In addition to what others have said, unless Kaspersky has changed their policy in the last few years, you can use older versions with no problem. Unlike some other AV programs, Kaspersky allows you to upgrade to newer versions free of charge as long as you have a valid subscription.

In any event, no AV program is going to prevent a user from doing a large number of stupid things. The user is the first and last line of defense when it comes to computer security. There is no magic panacea piece of software that can be installed and will catch 100% of everything. AV programs are basically just there to try and catch things that might slip past your own personal defenses. Entrusting it to be your one and only line of defense is a sure way to wind up loaded down with who knows what kind of crap.

This is my usual list. The do and don't list are what you want to pay the most attention to. The rest is optional, but probably worth considering. Print it off, laminate it and leave it sitting next to the computer of anyone you know who has frequent issues.

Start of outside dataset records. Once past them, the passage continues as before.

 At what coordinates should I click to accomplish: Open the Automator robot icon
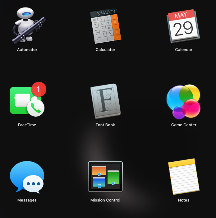[x=27, y=26]
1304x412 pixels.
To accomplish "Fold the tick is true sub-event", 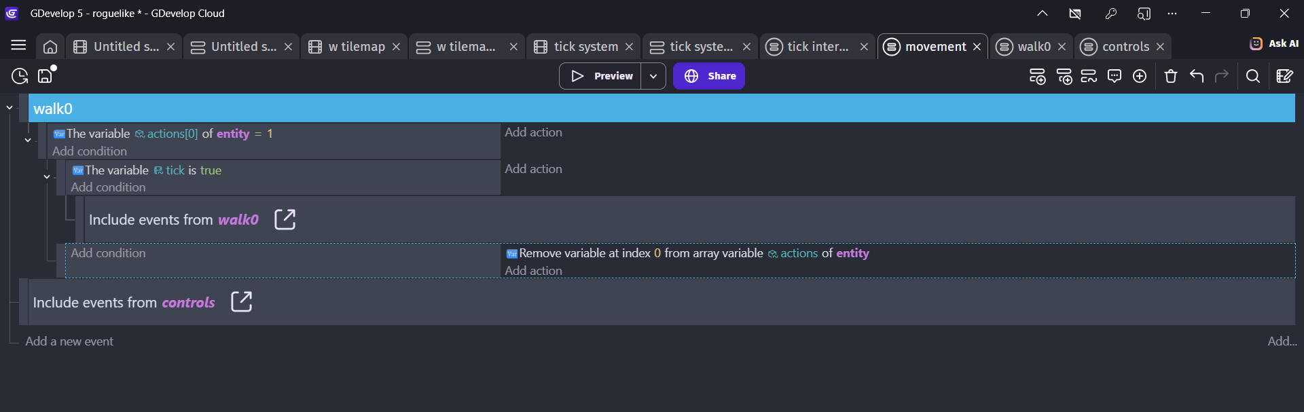I will tap(47, 176).
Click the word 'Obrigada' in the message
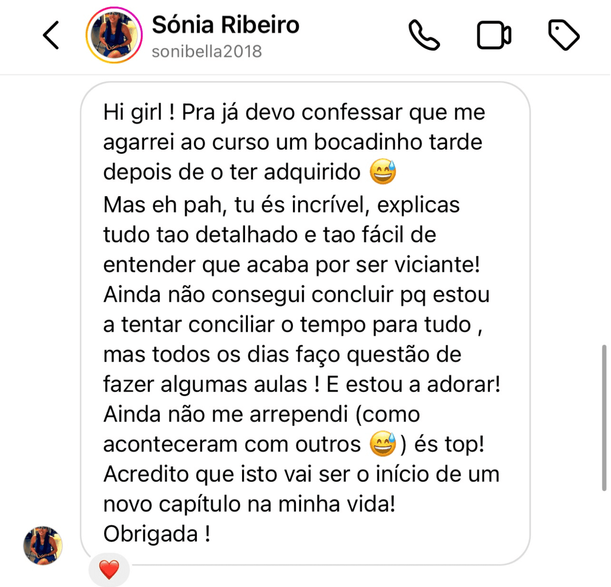Screen dimensions: 611x587 pos(150,533)

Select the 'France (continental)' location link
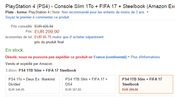(x=110, y=57)
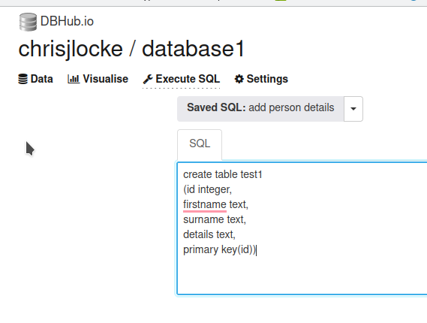Place cursor on create table test1 line
The height and width of the screenshot is (323, 427).
223,174
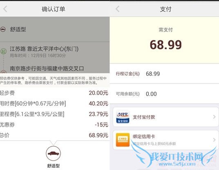Tap the destination marker beside 南京路步行街

[4, 72]
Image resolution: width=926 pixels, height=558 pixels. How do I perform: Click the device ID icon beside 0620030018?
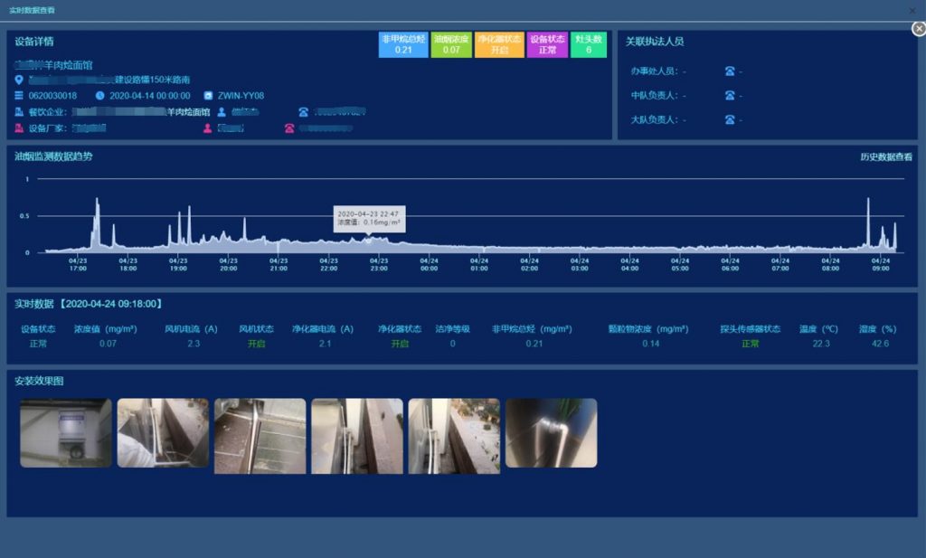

Hang it around their necks like the slip of paper telling a kindergarten kid which bus to get on to get home if that's what it takes.


The more of these suggestions you follow, the fewer problems you should have. They won't solve any existing problems you have, but if you follow them all you should be able to avoid virtually all problems in the future.

Things you should NOT do
1: Use Internet Explorer (1)
2: Use any browser based on Internet Explorer (e.g. Maxathon and MSN Explorer)
3: Use Outlook or Outlook Express (2)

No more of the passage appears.